ANN ARBOR, Mich., April 7 (UPI) -- U.S. astronomers say they have, for the first time, observed the smaller companion of a binary star system and the disk of dust that partly obscures it.

University of Michigan Associate Professor John Monnier and University of Denver Professor Bob Stencel said they captured images of the binary star system Epsilon Aurigae in the constellation Auriga at a time when the companion was eclipsing the larger star -- an event that only occurs every 27 years.

A binary star consists of two stars orbiting a common center of mass. The brighter star is called the primary and the other is its companion star or secondary.

The researchers said the primary star was long known to appear dimmer than expected for its mass.

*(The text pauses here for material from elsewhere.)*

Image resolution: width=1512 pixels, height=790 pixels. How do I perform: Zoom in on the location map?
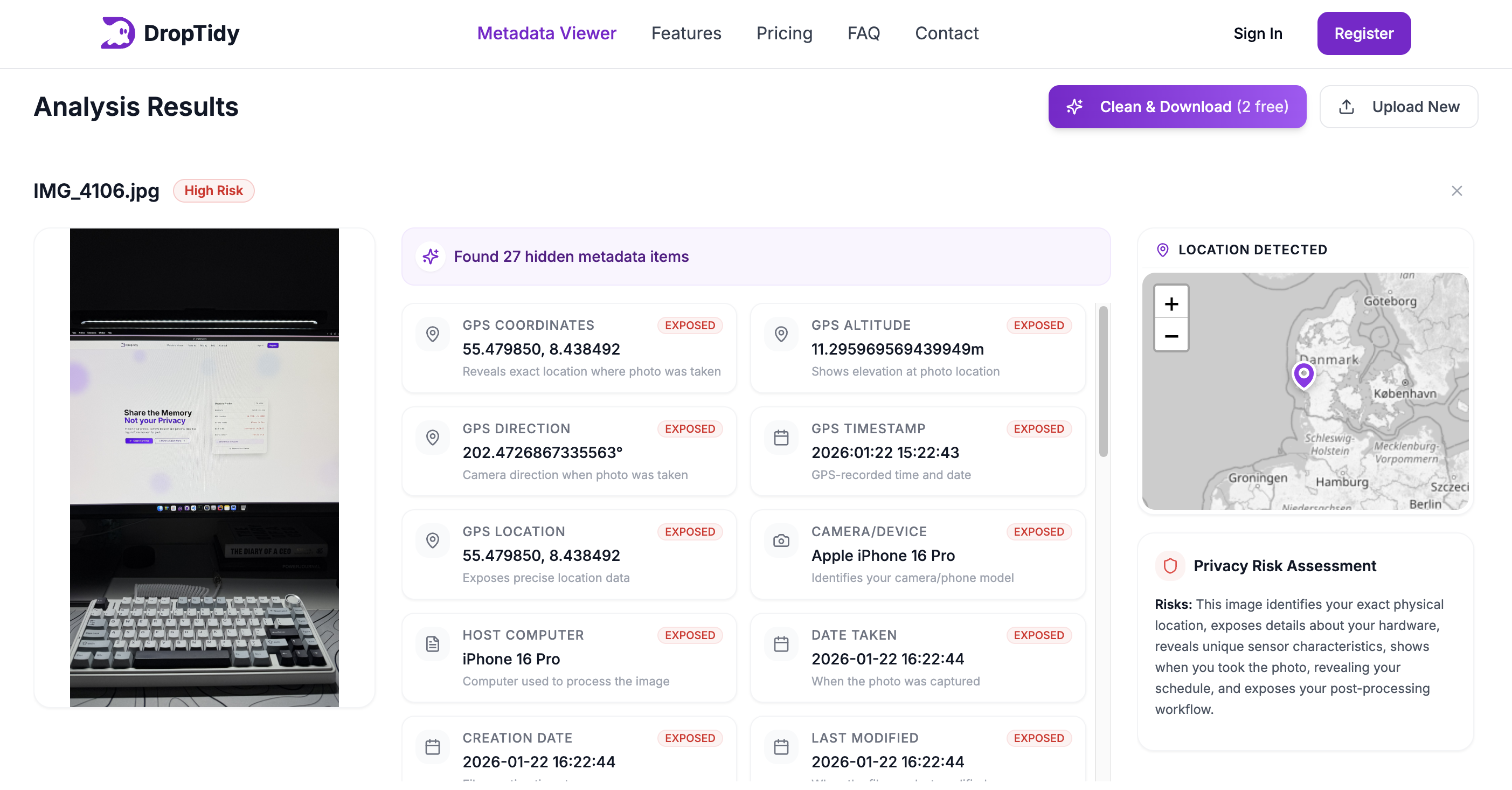1171,303
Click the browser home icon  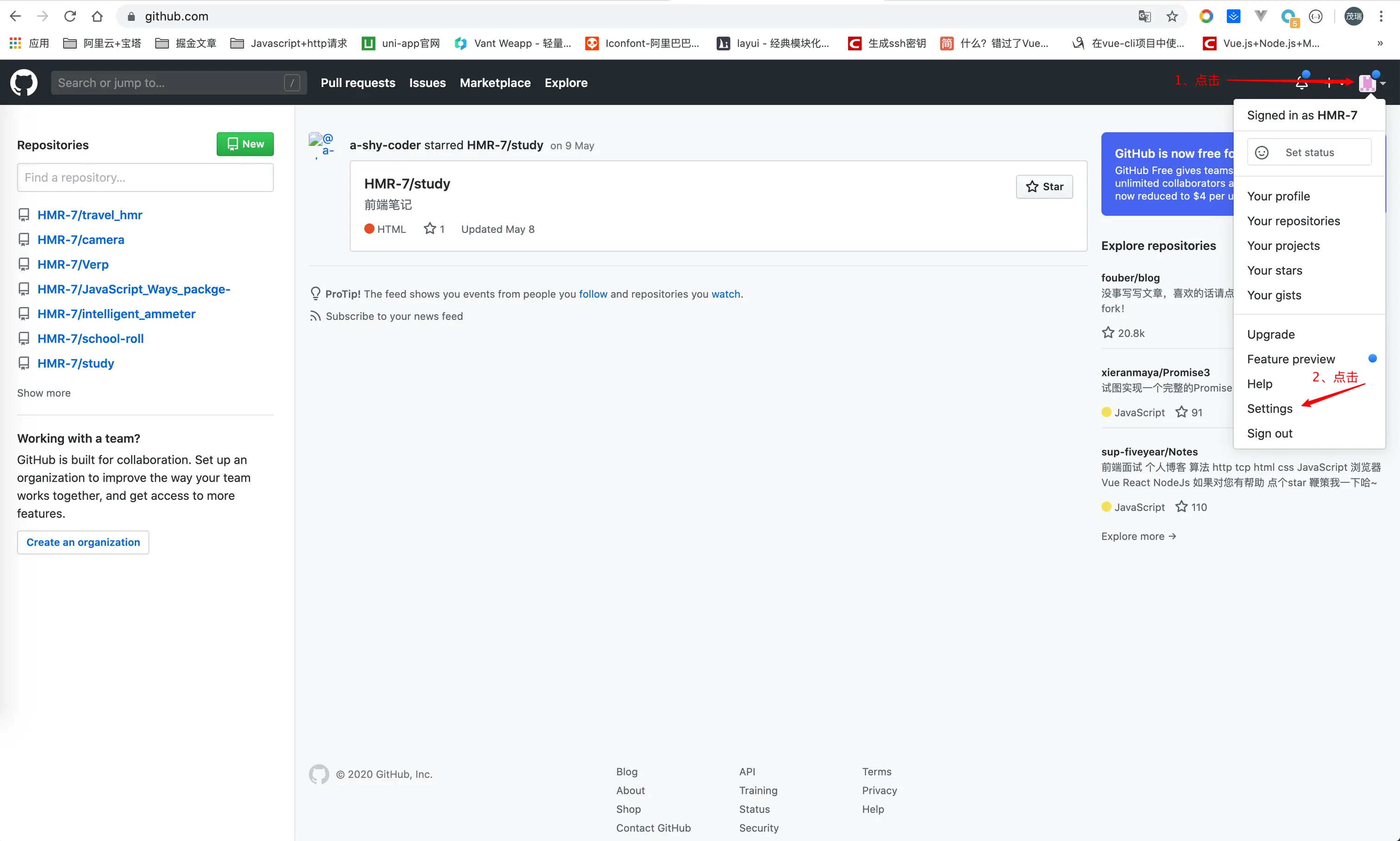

To explain that, astronomers developed the unlikely theory that a thick disk of dust was orbiting the smaller star in the same plane as the smaller star's orbit of the larger star.

Monnier said the new images confirm that unlikely arrangement.

"This really shows that the basic paradigm was right, despite the slim probability," he said. "It kind of blows my mind that we could capture this. There's no other system like this known."

Monnier led the development of the Michigan Infra-Red Combiner instrument that produced the images by a process called "interferometry," amplifying and combining images from four telescopes at Georgia State University.

The study that included graduate students Xiao Che and Brian Kloppenborg appears in the journal Nature.